Изменить размер шрифта - +

На ристалище установилась глубокая тишина, нарушаемая только топотом копыт. Со стороны Рауля это было оскорблением: Гийом не посмел бы победить того, кто защищал цвета его собственной матери. Но привыкшая обходить подводные камни, Арлетта не принадлежала к числу тех, кого можно было так легко привести в замешательство. Она мило улыбнулась графу и сказала громко, чтобы все слышали:

— Сеньор, я безмерно благодарна вам за оказанную мне честь. Я очень ценю ваше намерение и уверяю вас, что никогда этого не забуду. Но ваш благородный поступок, граф, не вполне уместен. Давно прошло то время, когда я могла позволить рыцарю носить мои цвета, каким бы пылким этот рыцарь ни был. Я в том возрасте, когда седеют волосы. Рождение внука является тому доказательством. Сколько молодых дам были бы счастливы дать вам стяг. Вот, например, графиня де Валуа…

Это был приказ дамы, и не было никакой возможности уклониться, не рискуя при этом оскорбить свою жену.
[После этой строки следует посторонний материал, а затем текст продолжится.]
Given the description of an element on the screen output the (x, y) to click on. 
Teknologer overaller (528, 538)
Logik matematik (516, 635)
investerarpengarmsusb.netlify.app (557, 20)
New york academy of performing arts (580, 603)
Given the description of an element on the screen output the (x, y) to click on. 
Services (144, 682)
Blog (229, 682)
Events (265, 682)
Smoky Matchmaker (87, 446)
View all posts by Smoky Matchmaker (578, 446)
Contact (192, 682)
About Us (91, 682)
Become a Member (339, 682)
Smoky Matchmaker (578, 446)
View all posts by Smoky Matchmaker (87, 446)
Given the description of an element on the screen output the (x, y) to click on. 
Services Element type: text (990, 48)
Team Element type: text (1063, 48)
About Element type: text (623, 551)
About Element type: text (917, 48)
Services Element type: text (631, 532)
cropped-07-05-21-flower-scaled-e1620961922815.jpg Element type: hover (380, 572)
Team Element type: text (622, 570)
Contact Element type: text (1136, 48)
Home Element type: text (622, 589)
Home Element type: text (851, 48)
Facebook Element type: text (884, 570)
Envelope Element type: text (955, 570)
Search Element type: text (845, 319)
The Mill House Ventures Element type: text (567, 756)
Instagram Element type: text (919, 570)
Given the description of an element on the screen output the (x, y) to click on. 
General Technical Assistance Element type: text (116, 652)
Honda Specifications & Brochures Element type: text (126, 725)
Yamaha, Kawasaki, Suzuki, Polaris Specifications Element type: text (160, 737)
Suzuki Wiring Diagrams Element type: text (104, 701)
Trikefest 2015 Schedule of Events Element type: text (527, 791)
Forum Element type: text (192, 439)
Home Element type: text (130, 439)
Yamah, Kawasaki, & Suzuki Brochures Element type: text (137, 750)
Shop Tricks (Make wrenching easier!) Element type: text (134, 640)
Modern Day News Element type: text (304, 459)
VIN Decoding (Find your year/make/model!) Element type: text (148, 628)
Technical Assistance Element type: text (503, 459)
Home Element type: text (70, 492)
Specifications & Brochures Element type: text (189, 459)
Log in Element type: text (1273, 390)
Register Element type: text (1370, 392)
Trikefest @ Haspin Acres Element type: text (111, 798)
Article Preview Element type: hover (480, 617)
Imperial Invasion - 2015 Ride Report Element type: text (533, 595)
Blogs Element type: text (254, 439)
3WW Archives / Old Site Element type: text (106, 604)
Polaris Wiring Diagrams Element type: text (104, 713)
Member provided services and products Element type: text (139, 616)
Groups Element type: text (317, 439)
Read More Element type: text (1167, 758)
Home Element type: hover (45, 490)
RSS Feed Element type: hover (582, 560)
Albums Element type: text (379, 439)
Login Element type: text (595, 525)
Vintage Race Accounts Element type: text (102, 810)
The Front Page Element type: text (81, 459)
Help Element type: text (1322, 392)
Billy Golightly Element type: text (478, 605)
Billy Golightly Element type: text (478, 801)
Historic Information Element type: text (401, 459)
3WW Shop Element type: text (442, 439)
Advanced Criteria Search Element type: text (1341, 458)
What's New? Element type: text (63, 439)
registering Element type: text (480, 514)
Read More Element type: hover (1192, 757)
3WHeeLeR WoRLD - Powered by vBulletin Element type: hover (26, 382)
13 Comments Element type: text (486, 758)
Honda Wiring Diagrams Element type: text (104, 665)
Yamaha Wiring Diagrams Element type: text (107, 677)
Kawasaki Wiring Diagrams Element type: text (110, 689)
С яростью в душе и с улыбкой на устах Рауль де Крепи глубоко склонился перед Арлеттой де Коневиль, поднял копье, чтобы потом опустить его перед Аделаидой де Валуа.

Аделаида отвязала бант от своего рукава и с мрачным видом прикрепила его к копью.

Оба противника удалились в высокие палатки, освободив место другим рыцарям, участвовавшим в турнире. Рыцари проехали перед помостами, а затем под звуки труб вернулись за ограждение. Когда ристалище заполнилось рыцарями и оруженосцами, судейский герольд, попросив тишины, заявил:

— Благородные и могущественные герцоги, сеньоры, бароны, рыцари и оруженосцы, пожалуйста, прошу всех поднять правую руку к небу. Прежде чем мы начнем ристалище, поклянитесь верой, честью и жизнью, что никто сознательно не будет колоть и рубить другого и не ударит другого ниже пояса, а также не толкнет и не потянет руками, если, конечно, соперник его не будет уличен в нарушении правил. Кроме того, если шлем упадет случайно с головы, никто не должен атаковать, пока соперник опять не наденет шлем и не застегнет его. Если кто нарушит правила, то лишится доспехов, боевого коня и будет изгнан с ристалища, рискуя оказаться недопущенным на следующий раз. Поклянитесь держаться сказанного, иначе господа судьи прикажут наказать виновного. Итак, вы клянетесь своей верой, честью и жизнью.

— Да, да! — закричала толпа участников турнира.

С высоты своего помоста все четверо судей в знак согласия кивнули. По знаку старшего из них судейский герольд воскликнул:

— Перережьте же веревку и начинайте биться!

Слуги участников турнира бросились врассыпную.

Столкновение было жестоким. Шум был оглушительным; с ристалища потянуло запахами травы и свежей земли, навозом, человеческим и конским потом. Очень скоро можно было ощутить пресный и сладковатый запах крови.

Раны были легкими, но многочисленными. В общей схватке трудно было различить, кто одерживает верх. Вскоре беспорядок стал полным, с поля понесли все больше раненых.

Один из участников турнира, одетый в кольчугу, на сильном коне, быстро завладел вниманием дам, судей и зрителей.

Вскоре на поле остались только шестеро. В их числе был тот, кто заставлял орать от восторга зрительскую толпу.

— Кто этот скромно одетый рыцарь? — спросила Анна.

— Никто не знает, — сказала графиня де Валуа. — Кажется, известный вам Оливье у него в оруженосцах.

— Наверное, этот человек разделяет страсть юноши, — прыснула графиня Санская.

— Вот, наверное, почему он не бьется под цветом кого-либо из нас, — объяснила на редкость симпатичная графиня Шартрская.

— Он сидит на коне, как никто, и более проворен… Посмотрите. Можно подумать, что это русский всадник, — сказала Анна, прижимая руки к груди.